I’m sure the commenter meant well. You said “In Europe, a 40-cell braille display starts a 6k.” Which to me means that the most low quality, cheapest device starts at 6k.
Now i learn from you that that low quality device is so bad that you consider it a separate product class in itself. Can you tell us more what does it lack? In other words what features are you looking for when you are looking for a 40-cell brail display? (What is the minimum quality for it to be a “car” in your analogy?)
This is a fascinating potential wedge for an open-source initiative. Could you please elaborate as to what makes a device highly usable and of good quality, vs cheap and unpleasant to use?
I’ve long thought that open source would make a lot of sense for assistive devices, and that it has the potential to change incentives within the cartel of assistive device manufacturing.
There was a HackadayPrize 2023 competitor that worked on this [0]. He had to rethink the way those devices are built to bring the cost down.
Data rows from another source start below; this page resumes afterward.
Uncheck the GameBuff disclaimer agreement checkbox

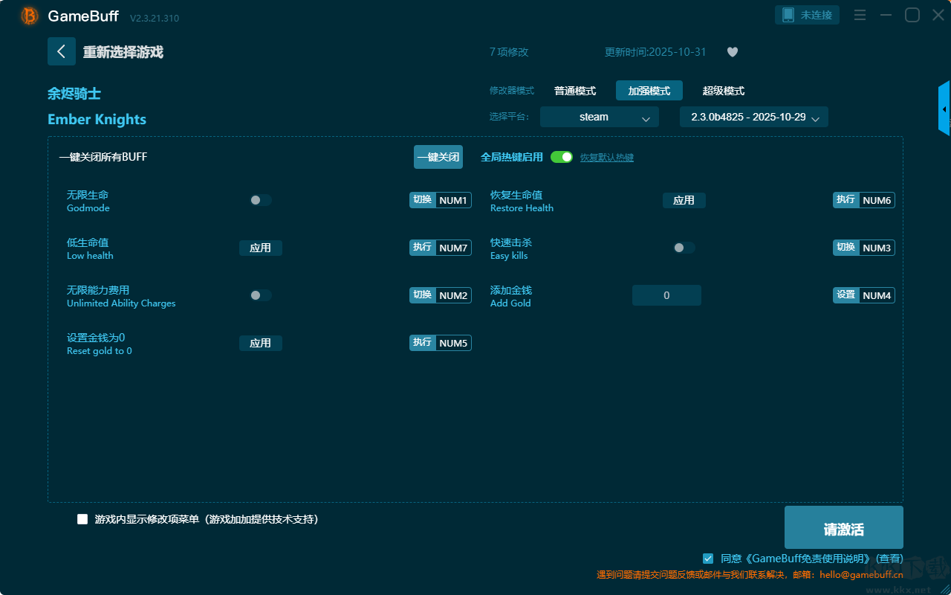pyautogui.click(x=708, y=558)
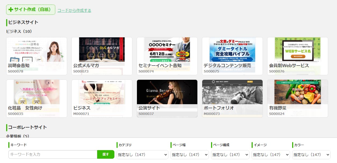Open the ページ幅 dropdown
The width and height of the screenshot is (337, 163).
pos(190,155)
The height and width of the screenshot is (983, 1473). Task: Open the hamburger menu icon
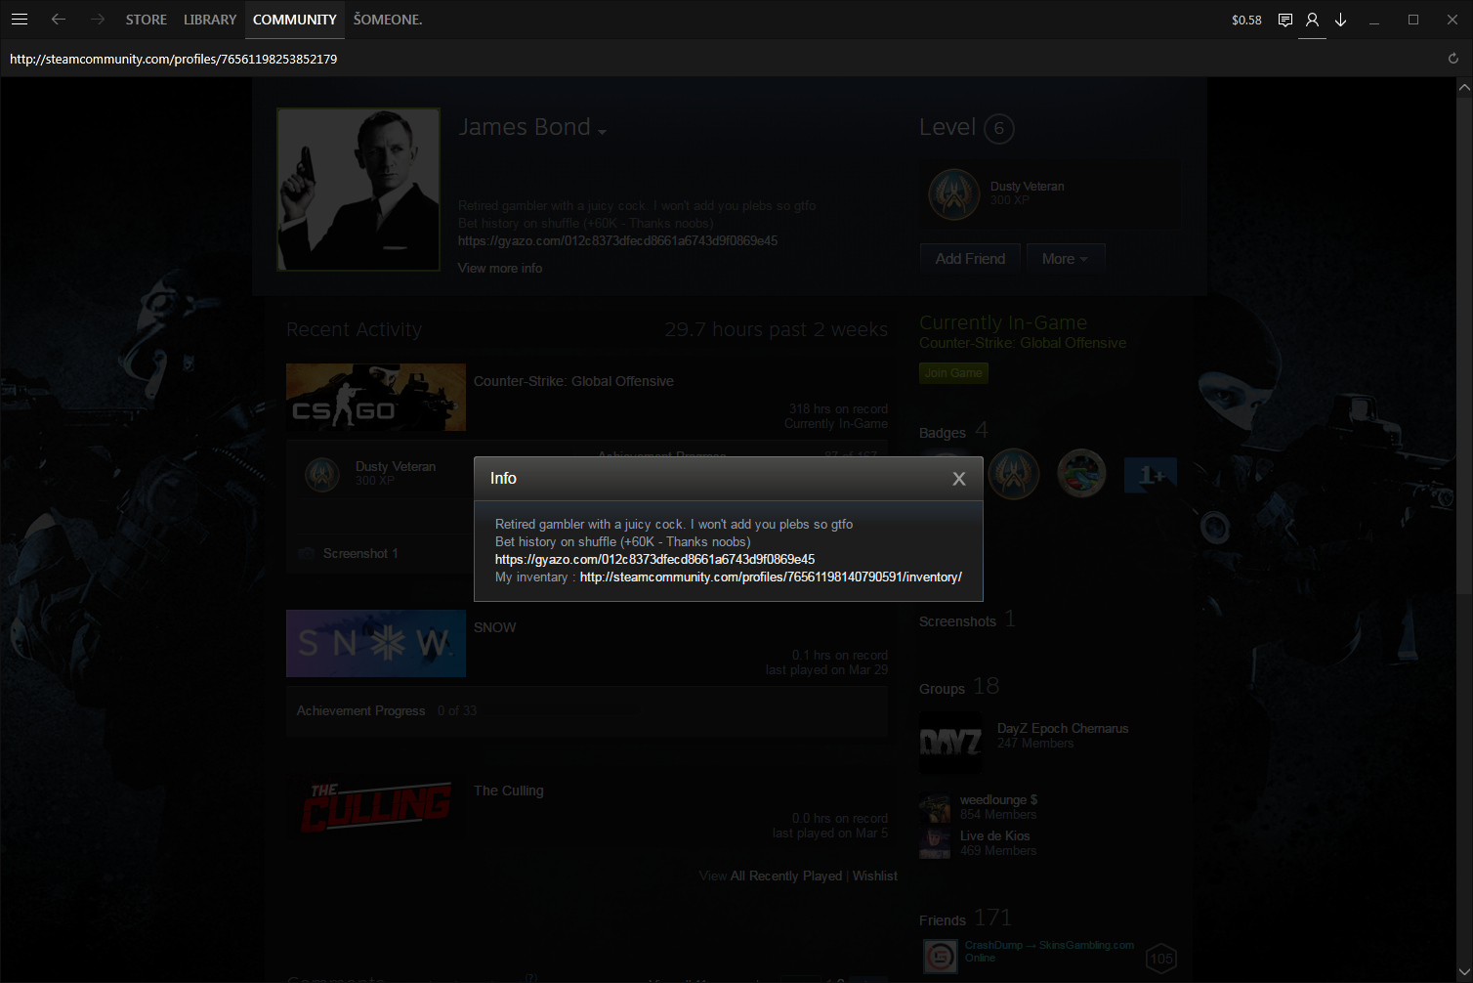[x=20, y=20]
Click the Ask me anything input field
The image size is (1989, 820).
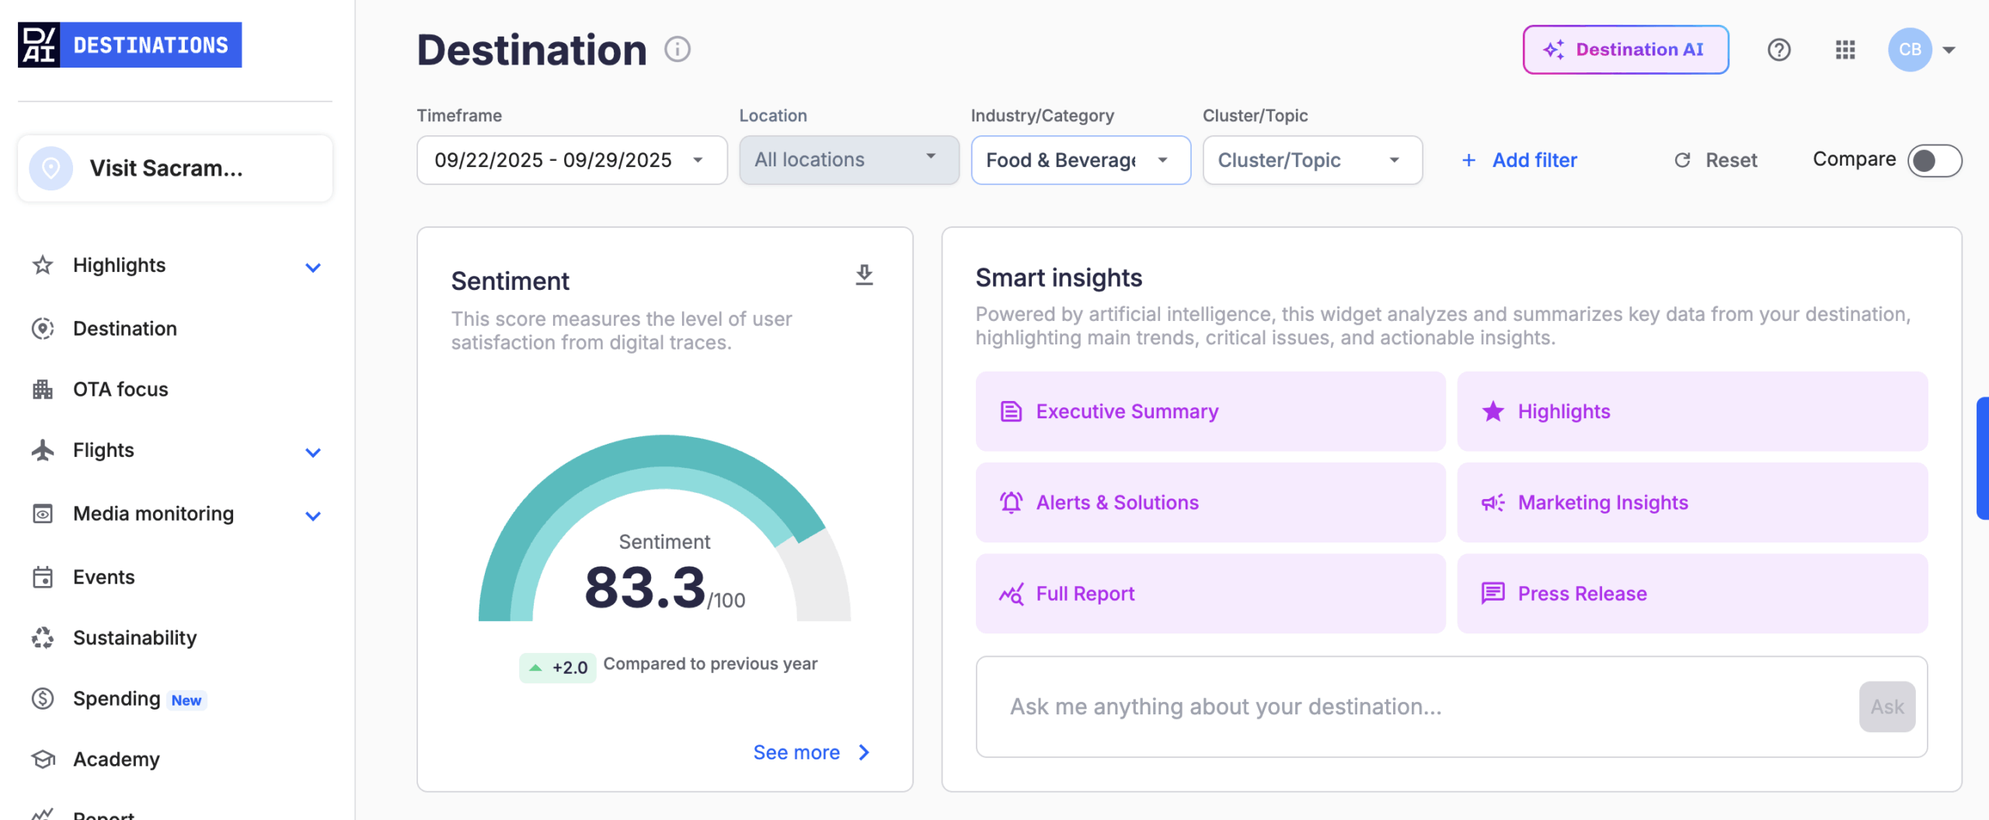[x=1414, y=707]
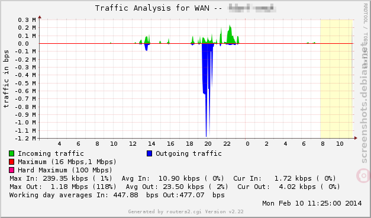371x218 pixels.
Task: Click the Outgoing traffic legend label
Action: click(x=189, y=153)
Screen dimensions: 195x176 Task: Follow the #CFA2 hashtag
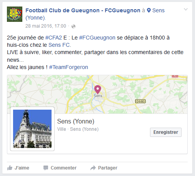coord(53,38)
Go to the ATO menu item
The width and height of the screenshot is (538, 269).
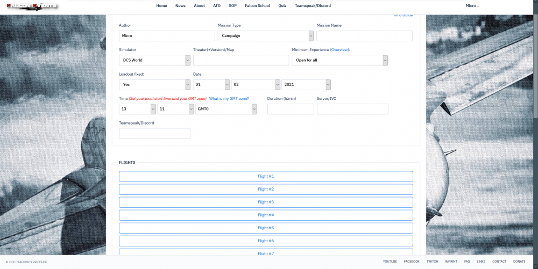tap(217, 5)
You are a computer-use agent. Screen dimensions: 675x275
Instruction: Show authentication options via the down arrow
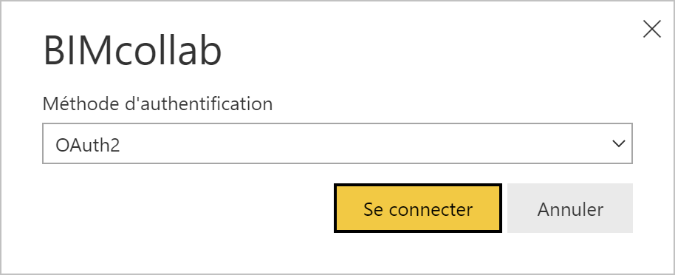click(x=619, y=143)
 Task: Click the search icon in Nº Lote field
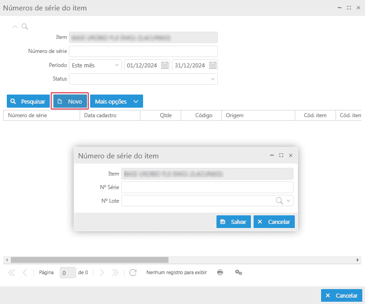[280, 200]
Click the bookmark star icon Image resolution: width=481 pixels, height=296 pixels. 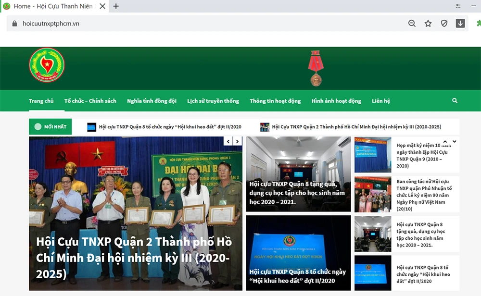click(428, 24)
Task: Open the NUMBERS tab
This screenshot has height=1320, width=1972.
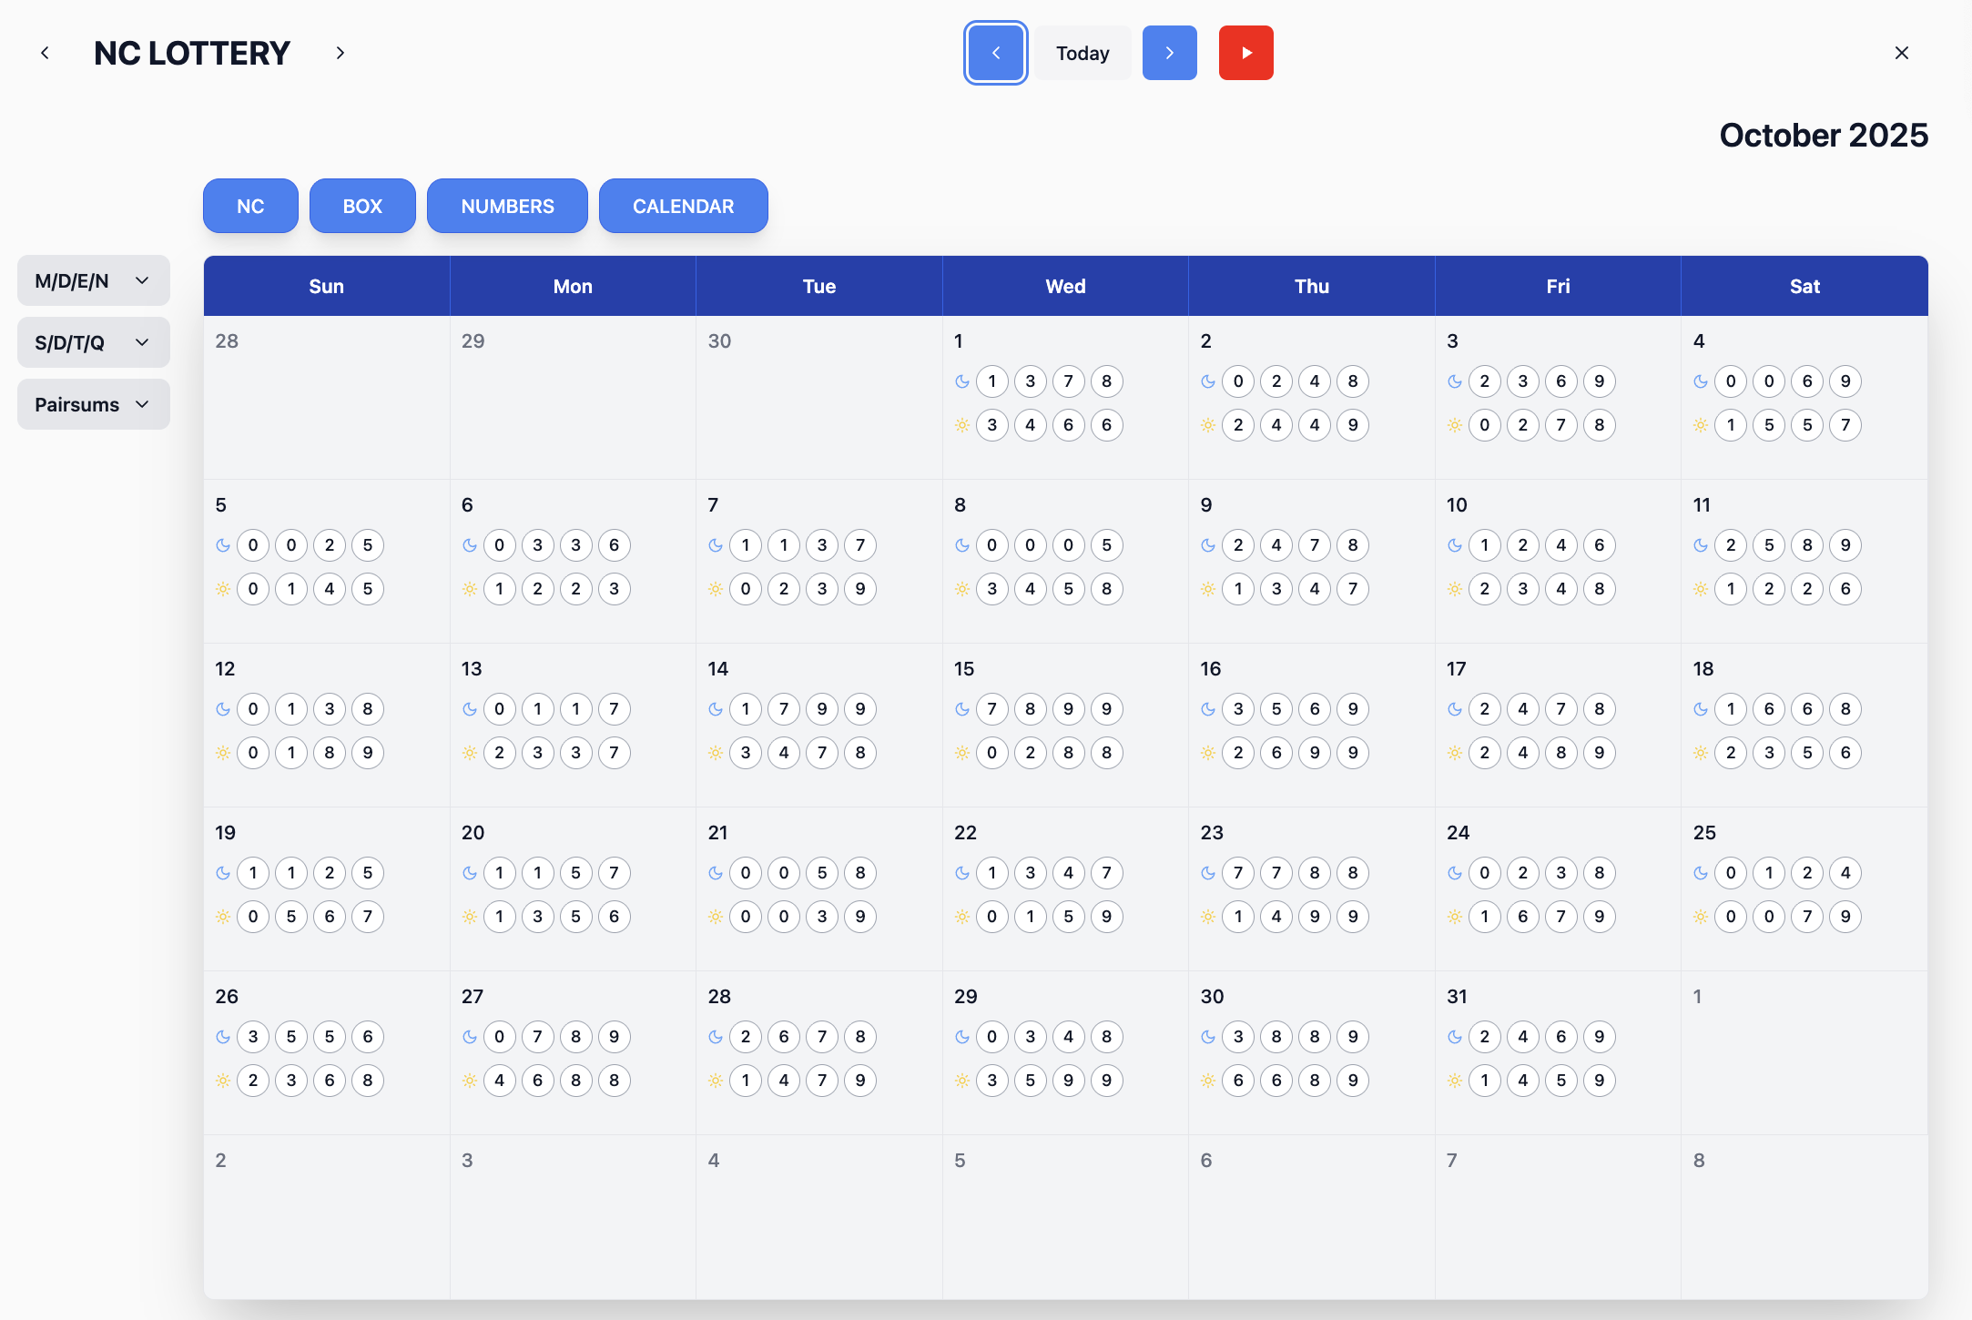Action: (x=507, y=206)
That would be interesting to know if his solution could match the 4k$ in term of usability or if there is some issue like refreshing rate that make the piezo based system necessary for a good user experience.
That looks like a great project. I share your curiousity regarding the user experience of this vs the piezo units. Looking at it, it should be in the 50-100mS range for refresh times, maybe that is too slow? It seems like it would be plenty fast? I wonder if there are other haptic factors with the piezo, like vibration?
This is specifically like someone that has never seen or used a car or bicycle asking about why a bicycle wouldn't work for someone complaining about car prices, which I think is a pretty reasonable question!
Now i learn from you that that low quality device is so bad that you consider it a separate product class in itself. Can you tell us more what does it lack? In other words what features are you looking for when you are looking for a 40-cell brail display? (What is the minimum quality for it to be a “car” in your analogy?)